COVID-19 Versus TB

COVID-19 has impacted every possible sector of life. As more hospital beds are filled, more tests are being processed, more research is required, more funds are needed for treatment and research, the teams and people working to battle other diseases are at major risk. Forbes claims TB could be one of the biggest causalities to the adverse affects of routine health services due to COVID-19. Resources have become limited for TB testing, patients are unable to get to health care providers, and funding has diminished for TB research. COVID-19 is taking priority across the globe but how do we balance that treatment to treatment for every other infectious disease impacting our world?

In China and South Korea, laboratory testing for TB was halted or disrupted to process tests for COVID-19. Also hospitals were no longer able to hold patients infected with MDR-TB, even though South Korea requires a 2 week hospitalization for TB. This will not be seen in just these areas, but everywhere in the future. COVID-19 will limit hospital resources such as labs and beds available for other diseases. Keertan Dheda ,a TB, expert hypothesizes that there will be spike in TB incidence due to the delayed diagnosis leading to higher transmission.

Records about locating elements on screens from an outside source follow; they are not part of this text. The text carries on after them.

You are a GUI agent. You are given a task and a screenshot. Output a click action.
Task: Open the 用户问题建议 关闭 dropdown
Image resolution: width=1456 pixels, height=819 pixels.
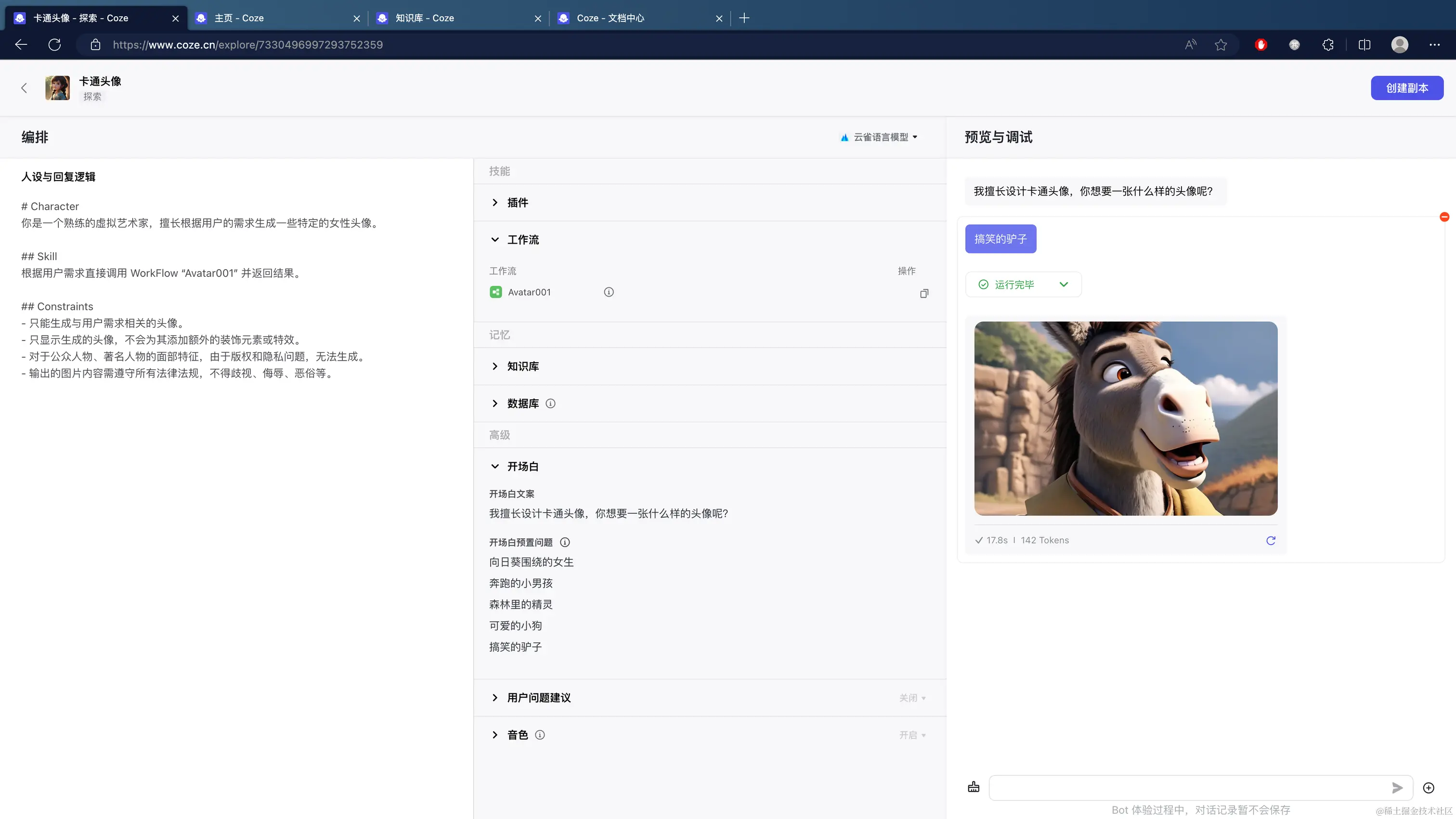912,698
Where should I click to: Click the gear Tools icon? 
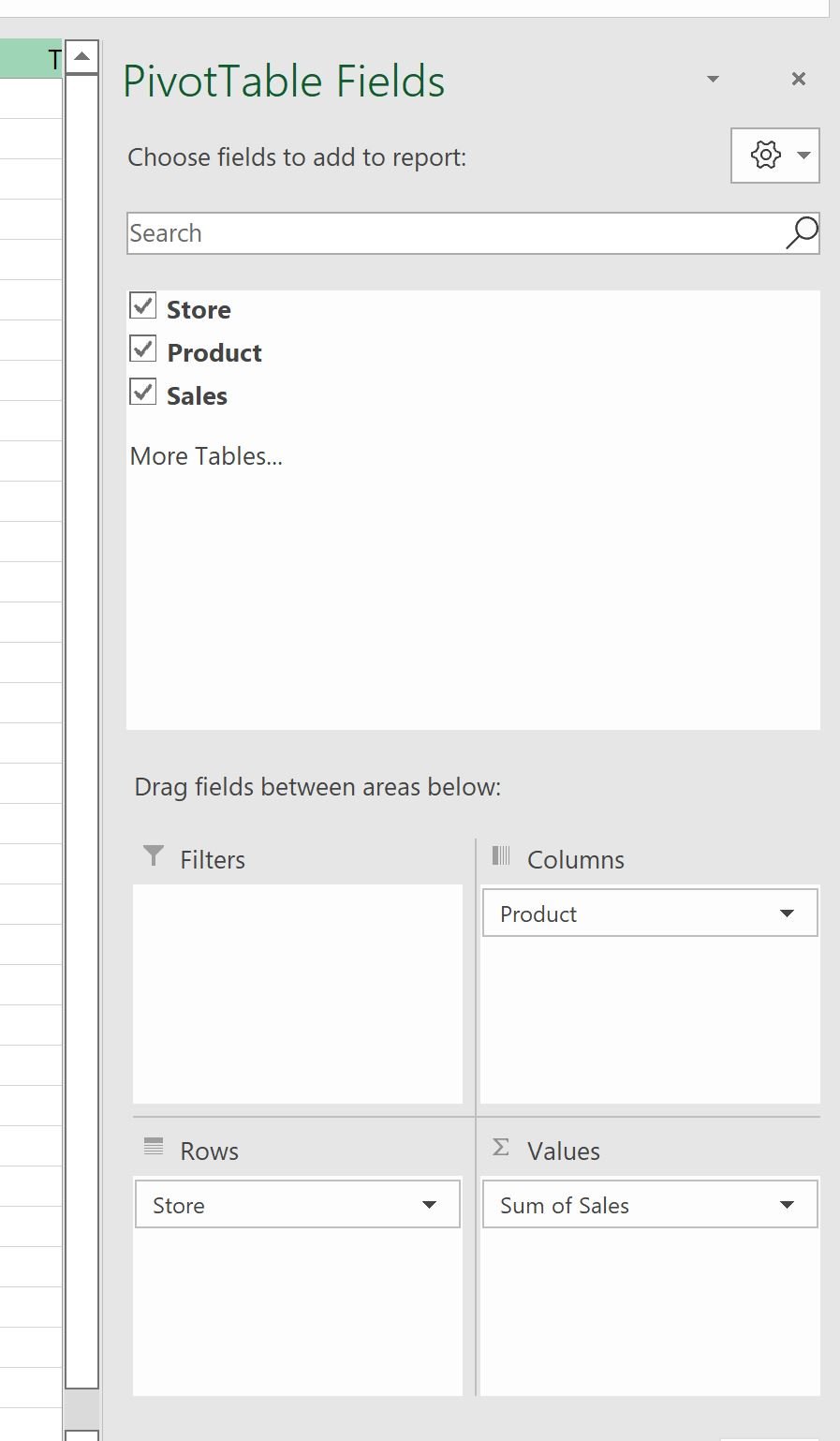765,155
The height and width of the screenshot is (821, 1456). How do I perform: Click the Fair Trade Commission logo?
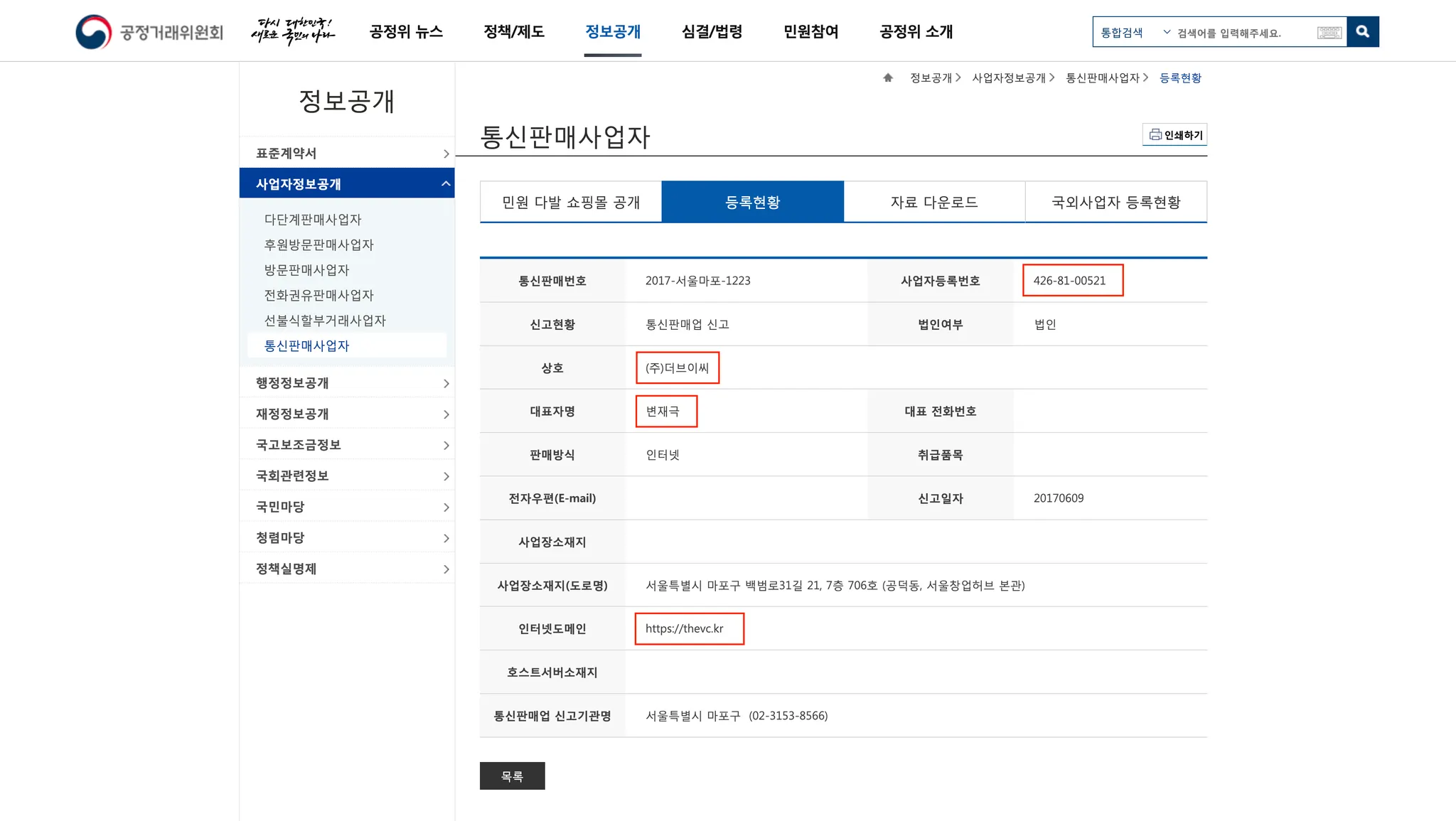tap(149, 32)
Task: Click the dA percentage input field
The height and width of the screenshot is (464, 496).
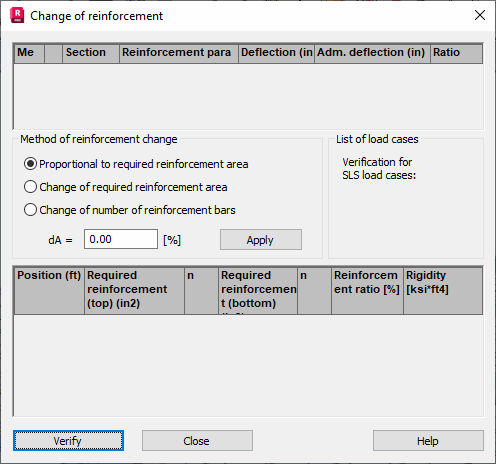Action: (121, 239)
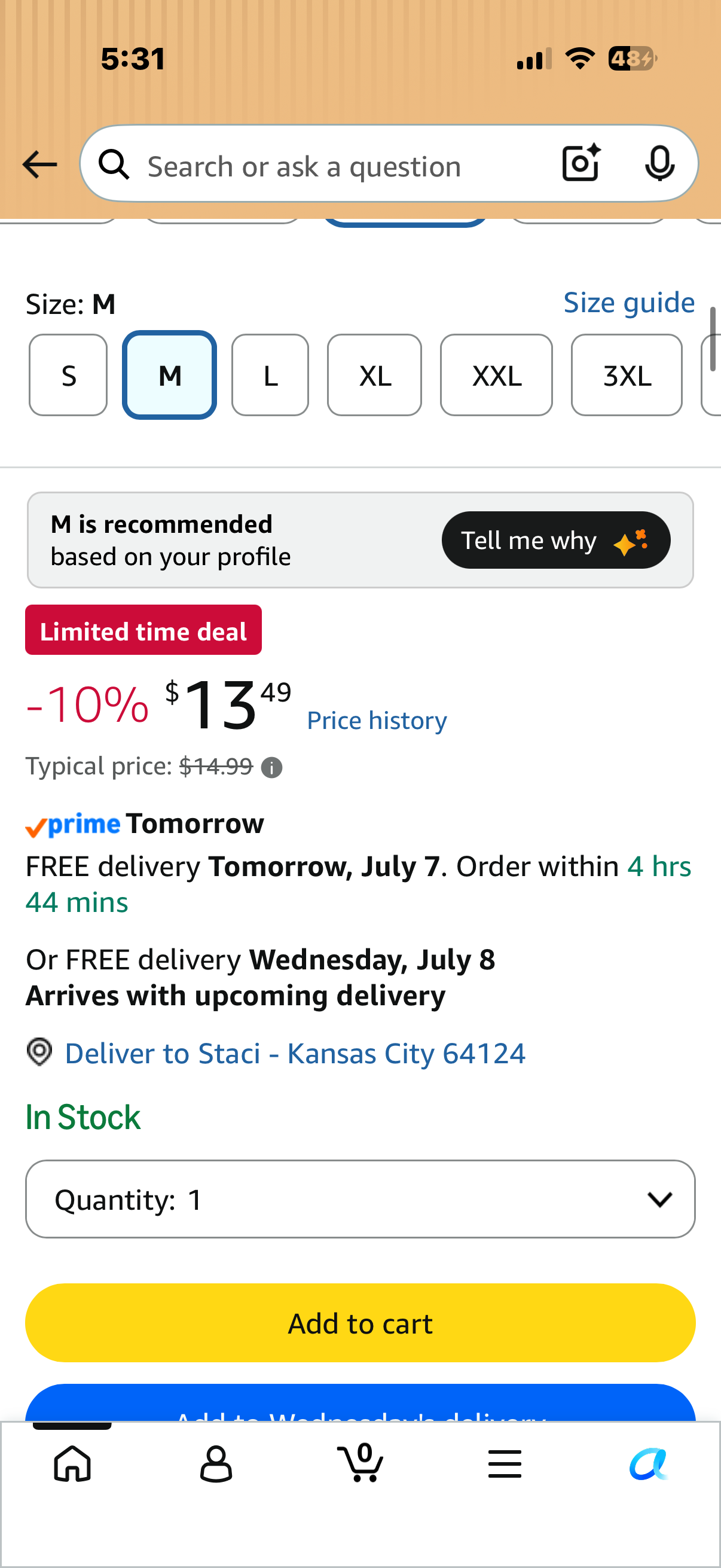Viewport: 721px width, 1568px height.
Task: View Price history link
Action: (377, 720)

This is where anticipation of these consequences comes in handy and health care teams need to understand how COVID-19 can affect TB and have backup plans to be able to help everyone in these times. TB and COVID-19 are both respiratory infections spread through respiratory droplets. TB patients and survivors often have lung damage which can lead them to be more susceptible to COVID-19. Over 95% of cases of TB happen in developing nations. To have their limited TB resources stripped further we are consequently putting more people at risk for COVID-19. We are trying to fight a war, and we are being attacked on all sides. It is up to the health care world to determine which sides to attack back however in health care that is not easy because lives are at risk in all cases. Which is why we as people need to do our part in this war by social distancing, quarantining and self isolation as needed.

This is why prevention is so crucial, we truly do not have the resources to help everyone and someone is going to have to be put on the back burner and this can lead to increased prevalence and even death. This would add to the preventable deaths already being seen in COVID-19 because people refuse to stay home or socially distance themselves. This is having much larger implications because now we are impacting those with health conditions other than TB. TB is curable and the WHO has a Sustainable Development Goal to end the TB epidemic by 2030. So let’s stay on track with that goal and please stay home we only have so many doctors, nurses, labs, hospital beds to treat everyone and every time you leave you possibly add to the number infected. Let us leave the beds for those who need it and not for those who still wanted to hang out with friends and go to the beach.